Build the value and advantage heads of the network based on the passed configuration.

Parameters:: net_config (dict[str, Any]) – Configuration of the network head.

forward(obs: Tensor | TensorDict | tuple[Tensor, ...] | dict[str, Tensor], q: bool = True, log: bool = False) → Tensor¶

Forward pass of the Rainbow Q network.

Parameters:

obs (torch.Tensor, dict[str, torch.Tensor], or list[torch.Tensor]) – Input to the network.
q (bool) – Whether to return Q values. Defaults to True.
log (bool) – Whether to return log probabilities. Defaults to False.

Returns:

Output of the network.

Return type:

torch.Tensor

recreate_network() → None¶: Recreates the network.

ContinuousQNetwork¶

Parameters¶

class agilerl.networks.q_networks.ContinuousQNetwork(*args: Any, **kwargs: Any)¶

ContinuousQNetwork is an extension of the QNetwork that is used for continuous action spaces. This is used in off-policy algorithms like DDPG and TD3. The network predicts the Q value for a given state-action pair.

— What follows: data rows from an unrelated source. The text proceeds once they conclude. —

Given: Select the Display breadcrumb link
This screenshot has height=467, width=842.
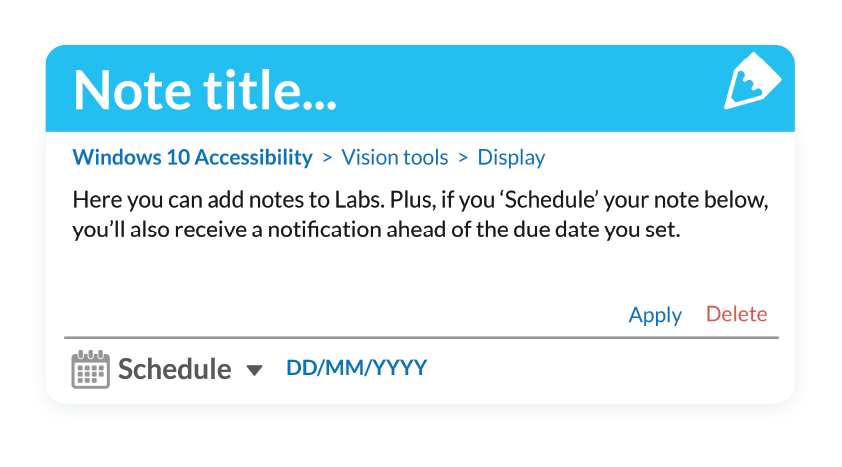Looking at the screenshot, I should tap(511, 157).
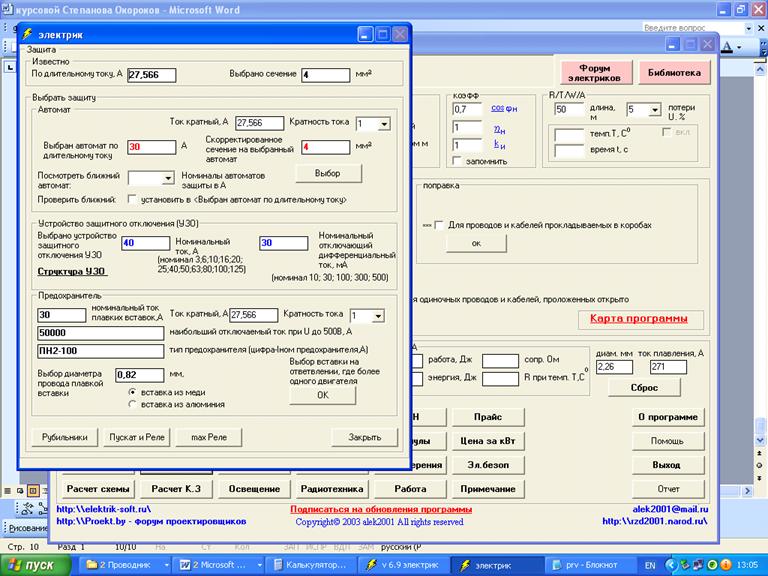Screen dimensions: 768x576
Task: Click the 'Структура УЗО' link
Action: point(72,271)
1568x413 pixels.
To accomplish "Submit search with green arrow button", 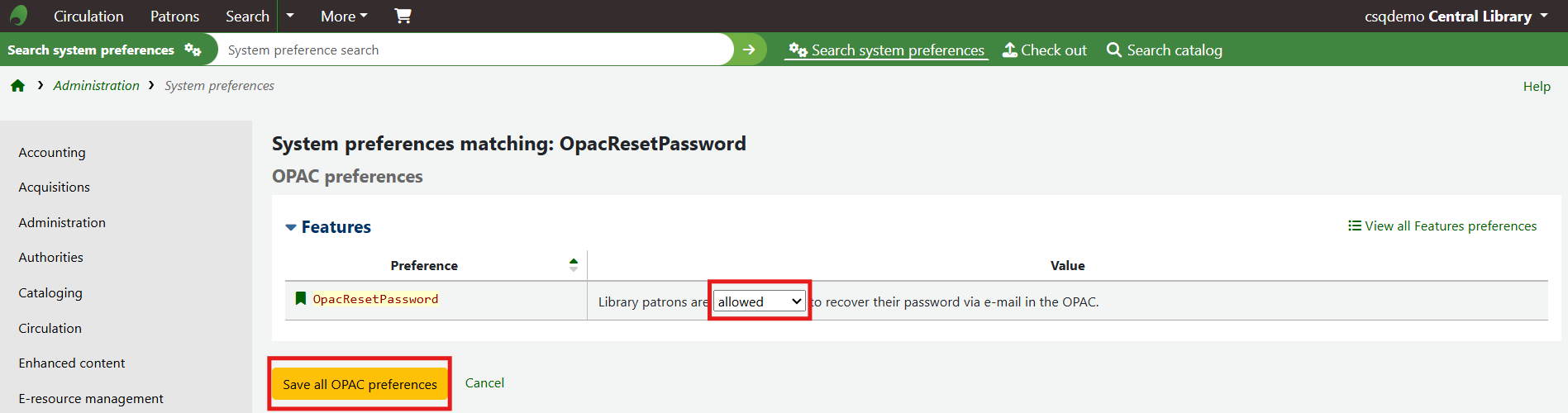I will (x=749, y=50).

Paper: https://arxiv.org/abs/1509.02971

Parameters:

observation_space (spaces.Space) – Observation space of the environment.
action_space (spaces.Box) – Action space of the environment
encoder_cls (str | type[EvolvableModule] | None) – Encoder class to use for the network. Defaults to None, whereby it is automatically built using an AgileRL module according the observation space.
encoder_config (ConfigType) – Configuration of the encoder network.
head_config (ConfigType | None) – Configuration of the network MLP head.
min_latent_dim (int) – Minimum dimension of the latent space representation. Defaults to 8.
max_latent_dim (int) – Maximum dimension of the latent space representation. Defaults to 128.
latent_dim (int) – Dimension of the latent space representation.
simba (bool) – Whether to use SimBA for the network. Defaults to False.
recurrent (bool) – Whether to use a recurrent network. Defaults to False.
device (str) – Device to use for the network.
random_seed (int | None) – Random seed to use for the network. Defaults to None.

build_network_head(net_config: dict[str, dict[str, Any] | Any]) → None¶

Build the head of the network.

Parameters:: head_config (NetConfigType | None) – Configuration of the head.

forward(obs: Tensor | TensorDict | tuple[Tensor, ...] | dict[str, Tensor], actions: ndarray | Tensor) → Tensor¶

Forward pass of the network.

Parameters:

obs (torch.Tensor, dict[str, torch.Tensor], or list[torch.Tensor]) – Input tensor.
actions (torch.Tensor) – Actions tensor.

Returns:

Output tensor.

Return type:

torch.Tensor

recreate_network() → None¶: Recreates the network.